PmWiki / SearchImprovements

SaintMagoo? December 28, 2010, at 3:24 AM: Thanks, Peter. At the moment we would hate to have to usher-on a database. One of the reasons why we love PmWiki is that we did not have to mess with that.

Thanks anyway,

-Rn :)


If you're interested I had a pretty good start towards replacing .pageinfo with an SQLite database. The problem I ran into was simply a question of optimization. Every search I threw at it worked better with the simple fullscan of the text file (.pageindex) as compared with the indexed database... Let me know if you'd be interested in the code. Peter Bowers? December 26, 2010, at 04:38 PM


SaintMagoo? December 26, 2010, at 10:44 AM: Thanks, Peter. Impressive - most impressive :)

Christmas Idea: Like .pageinfo, how about creating another two files? One that is indexed: Containing only file names, it can be a way to register a page that has been processed. After that, .pageinfo2 could use the registered-page index-number in a sorted word-list dictionary. Naturally sorted and binary searched, imo such a new search-system could easily replace + hyper-speed up the present searching subsystem?
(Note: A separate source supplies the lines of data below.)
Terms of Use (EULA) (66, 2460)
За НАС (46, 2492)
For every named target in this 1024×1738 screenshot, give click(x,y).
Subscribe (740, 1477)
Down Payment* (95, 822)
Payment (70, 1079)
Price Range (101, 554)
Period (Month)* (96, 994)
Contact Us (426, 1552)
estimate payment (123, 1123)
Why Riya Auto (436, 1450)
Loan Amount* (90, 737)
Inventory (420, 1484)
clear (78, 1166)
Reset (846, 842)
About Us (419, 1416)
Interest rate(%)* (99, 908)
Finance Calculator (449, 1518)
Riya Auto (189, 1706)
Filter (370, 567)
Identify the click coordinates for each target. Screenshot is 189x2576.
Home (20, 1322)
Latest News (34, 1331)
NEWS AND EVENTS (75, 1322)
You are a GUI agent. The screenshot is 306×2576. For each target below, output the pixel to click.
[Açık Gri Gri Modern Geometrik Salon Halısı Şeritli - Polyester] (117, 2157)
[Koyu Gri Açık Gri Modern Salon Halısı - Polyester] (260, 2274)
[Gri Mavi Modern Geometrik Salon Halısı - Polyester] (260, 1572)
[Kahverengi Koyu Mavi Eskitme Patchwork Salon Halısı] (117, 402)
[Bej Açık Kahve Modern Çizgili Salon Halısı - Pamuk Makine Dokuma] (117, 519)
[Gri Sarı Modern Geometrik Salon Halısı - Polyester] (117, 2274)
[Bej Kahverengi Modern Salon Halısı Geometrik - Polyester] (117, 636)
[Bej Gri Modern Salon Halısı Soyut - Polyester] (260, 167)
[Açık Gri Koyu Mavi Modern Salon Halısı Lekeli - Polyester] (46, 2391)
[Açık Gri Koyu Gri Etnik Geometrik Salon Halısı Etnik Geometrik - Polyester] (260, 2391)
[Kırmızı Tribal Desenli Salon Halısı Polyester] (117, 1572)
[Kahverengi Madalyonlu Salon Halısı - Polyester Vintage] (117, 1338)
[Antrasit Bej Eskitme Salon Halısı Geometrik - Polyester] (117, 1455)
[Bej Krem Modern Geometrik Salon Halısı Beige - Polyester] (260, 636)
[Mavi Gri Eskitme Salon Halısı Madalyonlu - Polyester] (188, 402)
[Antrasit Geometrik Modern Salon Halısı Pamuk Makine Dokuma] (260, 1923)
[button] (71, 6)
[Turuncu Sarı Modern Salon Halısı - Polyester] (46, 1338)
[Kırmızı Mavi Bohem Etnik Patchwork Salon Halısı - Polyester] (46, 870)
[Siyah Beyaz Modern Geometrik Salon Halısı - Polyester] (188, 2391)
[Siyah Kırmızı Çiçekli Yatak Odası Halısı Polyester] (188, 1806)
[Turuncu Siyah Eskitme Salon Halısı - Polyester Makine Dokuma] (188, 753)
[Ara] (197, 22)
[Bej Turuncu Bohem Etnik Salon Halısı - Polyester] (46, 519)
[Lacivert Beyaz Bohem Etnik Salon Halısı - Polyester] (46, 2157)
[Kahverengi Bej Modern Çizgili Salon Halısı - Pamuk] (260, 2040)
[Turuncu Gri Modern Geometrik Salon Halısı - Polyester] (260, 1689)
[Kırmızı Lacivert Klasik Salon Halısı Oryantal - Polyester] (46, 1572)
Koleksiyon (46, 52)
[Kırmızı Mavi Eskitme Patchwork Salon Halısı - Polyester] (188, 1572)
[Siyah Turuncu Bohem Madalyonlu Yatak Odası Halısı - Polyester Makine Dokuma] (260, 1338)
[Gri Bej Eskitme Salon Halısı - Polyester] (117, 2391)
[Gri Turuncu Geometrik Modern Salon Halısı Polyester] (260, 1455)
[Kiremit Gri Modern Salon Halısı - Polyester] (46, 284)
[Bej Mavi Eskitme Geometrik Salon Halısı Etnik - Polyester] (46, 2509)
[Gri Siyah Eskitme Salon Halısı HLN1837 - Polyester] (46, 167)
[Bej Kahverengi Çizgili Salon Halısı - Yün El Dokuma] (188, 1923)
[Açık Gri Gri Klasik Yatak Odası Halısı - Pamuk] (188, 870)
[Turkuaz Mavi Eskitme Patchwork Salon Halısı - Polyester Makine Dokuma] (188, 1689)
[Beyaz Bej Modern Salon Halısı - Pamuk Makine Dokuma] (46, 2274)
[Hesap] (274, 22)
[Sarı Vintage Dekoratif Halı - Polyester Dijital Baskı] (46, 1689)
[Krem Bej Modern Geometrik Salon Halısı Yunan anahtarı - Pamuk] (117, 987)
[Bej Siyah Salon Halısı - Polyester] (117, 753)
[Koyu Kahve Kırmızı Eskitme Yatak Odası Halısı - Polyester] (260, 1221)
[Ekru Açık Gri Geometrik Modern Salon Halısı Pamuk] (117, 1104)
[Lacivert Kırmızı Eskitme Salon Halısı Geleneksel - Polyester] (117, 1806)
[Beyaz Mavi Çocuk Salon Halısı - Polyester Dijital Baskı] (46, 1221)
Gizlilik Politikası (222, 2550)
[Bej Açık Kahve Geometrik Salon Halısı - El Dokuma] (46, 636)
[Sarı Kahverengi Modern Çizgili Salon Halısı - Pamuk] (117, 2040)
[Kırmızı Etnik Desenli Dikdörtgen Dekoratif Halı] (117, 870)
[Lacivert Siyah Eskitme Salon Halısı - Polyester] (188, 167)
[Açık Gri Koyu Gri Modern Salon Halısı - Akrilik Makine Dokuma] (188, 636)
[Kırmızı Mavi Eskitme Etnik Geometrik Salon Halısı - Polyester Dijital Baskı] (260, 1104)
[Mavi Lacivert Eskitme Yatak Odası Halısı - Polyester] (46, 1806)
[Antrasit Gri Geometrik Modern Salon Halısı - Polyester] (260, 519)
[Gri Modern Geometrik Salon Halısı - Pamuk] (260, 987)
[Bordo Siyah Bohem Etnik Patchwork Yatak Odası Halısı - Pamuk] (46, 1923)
The only drawback here is the relative speed of growing the dictionary-file: Inserting new words could be slow. However, if the Dictionary is also indexed, then the main dictionary need not be sorted per se. -Only the dictionary-index-file need be sorted. Thereafter, inserting a mere integer + offset into the Dictionary's index - when a new word is added - would speed dictionary-growth-up a lot?

I am considering writing this beastie. Even (worst case) for Cron use, when a page-file mtime is greater than the registry-file mtime, it is a sign that a page or three might need to be re-indexed. Should be fun.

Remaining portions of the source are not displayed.